- _MATERIAL PROVIDED_:

..............................

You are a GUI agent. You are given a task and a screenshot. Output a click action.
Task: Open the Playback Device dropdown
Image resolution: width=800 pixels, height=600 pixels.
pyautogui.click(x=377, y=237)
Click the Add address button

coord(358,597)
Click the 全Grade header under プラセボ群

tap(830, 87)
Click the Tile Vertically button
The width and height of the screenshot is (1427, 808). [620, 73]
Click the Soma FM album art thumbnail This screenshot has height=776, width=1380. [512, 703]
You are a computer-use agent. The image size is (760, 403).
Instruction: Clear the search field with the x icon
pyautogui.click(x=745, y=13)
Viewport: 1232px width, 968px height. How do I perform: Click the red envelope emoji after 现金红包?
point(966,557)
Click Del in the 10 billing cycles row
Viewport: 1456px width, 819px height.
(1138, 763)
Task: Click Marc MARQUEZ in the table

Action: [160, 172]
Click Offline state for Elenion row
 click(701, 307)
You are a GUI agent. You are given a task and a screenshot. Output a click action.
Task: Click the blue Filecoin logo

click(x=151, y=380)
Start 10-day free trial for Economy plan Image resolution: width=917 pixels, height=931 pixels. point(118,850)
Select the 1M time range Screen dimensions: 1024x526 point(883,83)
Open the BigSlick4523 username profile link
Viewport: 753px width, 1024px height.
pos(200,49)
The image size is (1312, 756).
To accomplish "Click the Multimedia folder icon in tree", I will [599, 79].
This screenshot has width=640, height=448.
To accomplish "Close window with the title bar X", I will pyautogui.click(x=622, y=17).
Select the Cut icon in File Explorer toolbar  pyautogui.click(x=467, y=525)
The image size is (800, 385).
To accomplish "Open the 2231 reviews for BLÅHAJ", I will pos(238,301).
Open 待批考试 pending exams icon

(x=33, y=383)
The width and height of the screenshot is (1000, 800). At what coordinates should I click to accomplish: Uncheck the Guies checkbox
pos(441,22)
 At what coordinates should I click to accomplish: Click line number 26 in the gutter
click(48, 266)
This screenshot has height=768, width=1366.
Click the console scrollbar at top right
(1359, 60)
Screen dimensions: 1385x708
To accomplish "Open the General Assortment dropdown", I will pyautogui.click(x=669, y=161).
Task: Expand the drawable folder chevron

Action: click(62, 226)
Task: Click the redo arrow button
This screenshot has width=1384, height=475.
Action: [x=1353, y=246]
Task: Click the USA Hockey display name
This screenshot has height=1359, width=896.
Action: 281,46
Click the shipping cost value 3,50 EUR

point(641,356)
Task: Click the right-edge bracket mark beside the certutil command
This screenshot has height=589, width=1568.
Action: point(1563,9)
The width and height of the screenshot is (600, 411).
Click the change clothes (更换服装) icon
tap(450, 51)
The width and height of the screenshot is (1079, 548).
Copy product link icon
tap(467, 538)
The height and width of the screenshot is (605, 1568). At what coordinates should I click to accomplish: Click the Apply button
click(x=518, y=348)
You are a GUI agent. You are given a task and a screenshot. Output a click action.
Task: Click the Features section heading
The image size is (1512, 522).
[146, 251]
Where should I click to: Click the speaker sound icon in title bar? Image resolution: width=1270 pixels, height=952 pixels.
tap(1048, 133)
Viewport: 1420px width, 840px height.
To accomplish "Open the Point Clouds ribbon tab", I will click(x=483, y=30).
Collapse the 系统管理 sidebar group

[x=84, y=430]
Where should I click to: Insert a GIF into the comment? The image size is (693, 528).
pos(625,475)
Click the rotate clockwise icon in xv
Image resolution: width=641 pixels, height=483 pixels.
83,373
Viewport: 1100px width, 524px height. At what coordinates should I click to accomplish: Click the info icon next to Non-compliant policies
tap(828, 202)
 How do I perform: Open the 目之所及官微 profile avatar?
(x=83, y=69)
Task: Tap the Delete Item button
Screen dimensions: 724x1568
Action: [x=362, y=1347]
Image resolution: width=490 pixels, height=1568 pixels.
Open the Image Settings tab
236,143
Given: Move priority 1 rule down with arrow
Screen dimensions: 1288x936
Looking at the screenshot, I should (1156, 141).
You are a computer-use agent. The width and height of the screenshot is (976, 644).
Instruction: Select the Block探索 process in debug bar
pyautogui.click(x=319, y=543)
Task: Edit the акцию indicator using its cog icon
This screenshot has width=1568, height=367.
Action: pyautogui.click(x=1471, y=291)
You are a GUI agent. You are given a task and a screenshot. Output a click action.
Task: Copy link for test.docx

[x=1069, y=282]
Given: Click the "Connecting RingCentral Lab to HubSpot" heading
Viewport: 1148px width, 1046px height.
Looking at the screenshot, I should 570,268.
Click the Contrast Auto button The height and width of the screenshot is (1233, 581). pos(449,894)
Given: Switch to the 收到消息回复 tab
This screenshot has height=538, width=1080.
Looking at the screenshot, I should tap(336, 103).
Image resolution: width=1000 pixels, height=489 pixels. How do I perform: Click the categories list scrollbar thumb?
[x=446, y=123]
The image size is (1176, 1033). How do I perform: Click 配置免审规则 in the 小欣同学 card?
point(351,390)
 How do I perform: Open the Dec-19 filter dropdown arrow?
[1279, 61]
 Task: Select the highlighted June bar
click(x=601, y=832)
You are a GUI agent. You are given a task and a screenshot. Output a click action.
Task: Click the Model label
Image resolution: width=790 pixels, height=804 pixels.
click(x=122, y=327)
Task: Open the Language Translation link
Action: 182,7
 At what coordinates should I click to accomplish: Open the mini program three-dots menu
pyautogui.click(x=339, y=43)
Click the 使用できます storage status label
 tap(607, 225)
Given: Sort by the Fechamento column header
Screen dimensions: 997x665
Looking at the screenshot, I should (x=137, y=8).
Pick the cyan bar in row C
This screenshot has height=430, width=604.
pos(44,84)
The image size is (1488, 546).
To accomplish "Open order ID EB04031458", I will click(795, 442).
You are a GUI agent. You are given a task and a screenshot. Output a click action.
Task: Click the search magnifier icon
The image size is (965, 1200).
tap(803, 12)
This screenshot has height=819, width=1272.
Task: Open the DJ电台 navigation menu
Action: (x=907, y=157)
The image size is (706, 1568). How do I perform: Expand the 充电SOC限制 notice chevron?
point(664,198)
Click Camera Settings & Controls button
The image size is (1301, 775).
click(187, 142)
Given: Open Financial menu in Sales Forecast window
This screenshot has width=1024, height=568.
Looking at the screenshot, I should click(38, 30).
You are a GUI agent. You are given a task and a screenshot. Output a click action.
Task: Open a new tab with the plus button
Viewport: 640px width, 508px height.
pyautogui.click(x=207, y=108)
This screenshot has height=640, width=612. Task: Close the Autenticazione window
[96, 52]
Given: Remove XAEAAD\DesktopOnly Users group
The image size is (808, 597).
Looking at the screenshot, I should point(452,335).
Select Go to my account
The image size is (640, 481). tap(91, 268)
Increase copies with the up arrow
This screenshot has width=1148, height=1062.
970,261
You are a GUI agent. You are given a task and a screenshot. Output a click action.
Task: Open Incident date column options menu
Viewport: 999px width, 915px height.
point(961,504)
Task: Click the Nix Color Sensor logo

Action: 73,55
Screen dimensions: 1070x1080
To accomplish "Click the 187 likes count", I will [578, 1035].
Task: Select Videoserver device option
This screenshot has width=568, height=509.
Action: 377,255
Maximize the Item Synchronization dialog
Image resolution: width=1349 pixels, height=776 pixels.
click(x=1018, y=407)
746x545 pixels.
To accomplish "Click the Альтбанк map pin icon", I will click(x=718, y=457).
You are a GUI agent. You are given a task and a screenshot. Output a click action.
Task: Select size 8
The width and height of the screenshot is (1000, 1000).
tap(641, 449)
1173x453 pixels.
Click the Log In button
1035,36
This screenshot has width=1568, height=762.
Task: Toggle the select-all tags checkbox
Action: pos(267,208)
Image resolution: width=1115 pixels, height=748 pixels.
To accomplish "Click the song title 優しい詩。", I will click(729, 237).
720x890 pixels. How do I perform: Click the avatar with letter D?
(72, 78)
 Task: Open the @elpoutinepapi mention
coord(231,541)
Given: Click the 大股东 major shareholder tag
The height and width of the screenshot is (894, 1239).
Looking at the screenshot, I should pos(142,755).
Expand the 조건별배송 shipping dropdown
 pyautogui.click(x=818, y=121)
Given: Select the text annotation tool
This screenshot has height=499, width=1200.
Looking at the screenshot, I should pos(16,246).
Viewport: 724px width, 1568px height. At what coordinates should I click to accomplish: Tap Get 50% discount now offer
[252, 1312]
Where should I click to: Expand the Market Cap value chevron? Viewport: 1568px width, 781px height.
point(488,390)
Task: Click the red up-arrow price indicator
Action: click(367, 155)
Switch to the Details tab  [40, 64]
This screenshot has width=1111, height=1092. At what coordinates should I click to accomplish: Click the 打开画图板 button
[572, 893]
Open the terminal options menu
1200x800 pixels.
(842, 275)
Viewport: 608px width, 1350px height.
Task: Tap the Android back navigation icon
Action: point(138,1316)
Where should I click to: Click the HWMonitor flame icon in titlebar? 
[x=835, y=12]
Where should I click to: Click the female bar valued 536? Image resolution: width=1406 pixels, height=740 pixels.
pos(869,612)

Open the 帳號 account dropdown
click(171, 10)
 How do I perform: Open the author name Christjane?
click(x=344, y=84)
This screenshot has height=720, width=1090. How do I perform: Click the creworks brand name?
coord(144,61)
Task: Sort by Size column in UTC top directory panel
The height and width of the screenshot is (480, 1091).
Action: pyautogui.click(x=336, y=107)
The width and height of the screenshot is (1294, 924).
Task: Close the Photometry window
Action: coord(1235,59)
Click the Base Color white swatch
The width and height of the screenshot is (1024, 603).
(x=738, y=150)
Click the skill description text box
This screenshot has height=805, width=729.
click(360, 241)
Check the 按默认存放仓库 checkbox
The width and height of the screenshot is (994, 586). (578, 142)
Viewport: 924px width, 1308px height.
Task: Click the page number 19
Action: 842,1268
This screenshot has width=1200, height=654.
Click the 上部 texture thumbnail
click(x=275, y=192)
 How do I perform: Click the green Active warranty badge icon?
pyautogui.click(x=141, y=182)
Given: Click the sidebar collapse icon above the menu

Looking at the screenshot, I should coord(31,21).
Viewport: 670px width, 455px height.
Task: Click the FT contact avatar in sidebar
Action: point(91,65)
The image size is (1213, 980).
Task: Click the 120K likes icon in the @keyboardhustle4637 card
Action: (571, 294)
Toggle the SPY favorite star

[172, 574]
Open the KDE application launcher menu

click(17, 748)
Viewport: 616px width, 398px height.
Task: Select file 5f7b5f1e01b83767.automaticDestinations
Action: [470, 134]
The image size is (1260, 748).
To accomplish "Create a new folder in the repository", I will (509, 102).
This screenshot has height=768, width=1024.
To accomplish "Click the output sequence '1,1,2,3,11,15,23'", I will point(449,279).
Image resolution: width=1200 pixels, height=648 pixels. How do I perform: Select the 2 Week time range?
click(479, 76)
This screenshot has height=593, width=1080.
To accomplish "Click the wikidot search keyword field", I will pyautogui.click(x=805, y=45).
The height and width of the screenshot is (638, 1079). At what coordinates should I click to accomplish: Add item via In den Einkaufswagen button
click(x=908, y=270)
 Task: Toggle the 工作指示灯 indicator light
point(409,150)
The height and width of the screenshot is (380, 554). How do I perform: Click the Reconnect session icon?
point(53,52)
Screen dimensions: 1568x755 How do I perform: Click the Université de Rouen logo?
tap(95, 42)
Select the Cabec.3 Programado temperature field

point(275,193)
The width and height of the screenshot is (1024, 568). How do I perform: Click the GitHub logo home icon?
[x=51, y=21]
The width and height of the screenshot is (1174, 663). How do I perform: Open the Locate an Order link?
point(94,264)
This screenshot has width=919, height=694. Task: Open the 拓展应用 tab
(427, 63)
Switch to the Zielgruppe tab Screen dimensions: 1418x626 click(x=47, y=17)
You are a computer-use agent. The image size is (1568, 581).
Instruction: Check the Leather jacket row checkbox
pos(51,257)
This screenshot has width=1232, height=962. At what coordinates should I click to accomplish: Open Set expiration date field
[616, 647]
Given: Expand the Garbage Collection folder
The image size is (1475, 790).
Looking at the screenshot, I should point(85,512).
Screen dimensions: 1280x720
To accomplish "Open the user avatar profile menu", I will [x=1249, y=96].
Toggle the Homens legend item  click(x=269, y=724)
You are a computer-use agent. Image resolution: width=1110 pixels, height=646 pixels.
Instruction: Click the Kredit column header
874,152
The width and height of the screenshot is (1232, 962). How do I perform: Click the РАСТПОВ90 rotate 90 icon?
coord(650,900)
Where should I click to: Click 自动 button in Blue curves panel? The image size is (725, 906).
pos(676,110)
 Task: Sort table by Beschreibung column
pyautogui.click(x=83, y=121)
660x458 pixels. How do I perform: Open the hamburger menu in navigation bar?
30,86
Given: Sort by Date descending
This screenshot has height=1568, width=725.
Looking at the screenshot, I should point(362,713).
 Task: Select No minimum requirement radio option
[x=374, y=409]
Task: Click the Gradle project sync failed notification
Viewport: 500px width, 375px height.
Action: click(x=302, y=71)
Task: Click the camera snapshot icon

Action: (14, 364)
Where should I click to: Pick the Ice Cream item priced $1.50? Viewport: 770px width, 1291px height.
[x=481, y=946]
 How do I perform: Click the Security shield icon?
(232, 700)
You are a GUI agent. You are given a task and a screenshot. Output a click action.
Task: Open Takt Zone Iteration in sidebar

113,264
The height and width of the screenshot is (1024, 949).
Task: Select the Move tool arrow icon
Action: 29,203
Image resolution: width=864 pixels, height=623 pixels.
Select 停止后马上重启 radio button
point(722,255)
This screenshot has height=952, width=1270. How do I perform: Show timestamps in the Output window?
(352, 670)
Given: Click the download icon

..............................

Collect each line above holding the string "heading".

Task: Click the Features section heading
Given: Click the "Connecting RingCentral Lab to HubSpot" heading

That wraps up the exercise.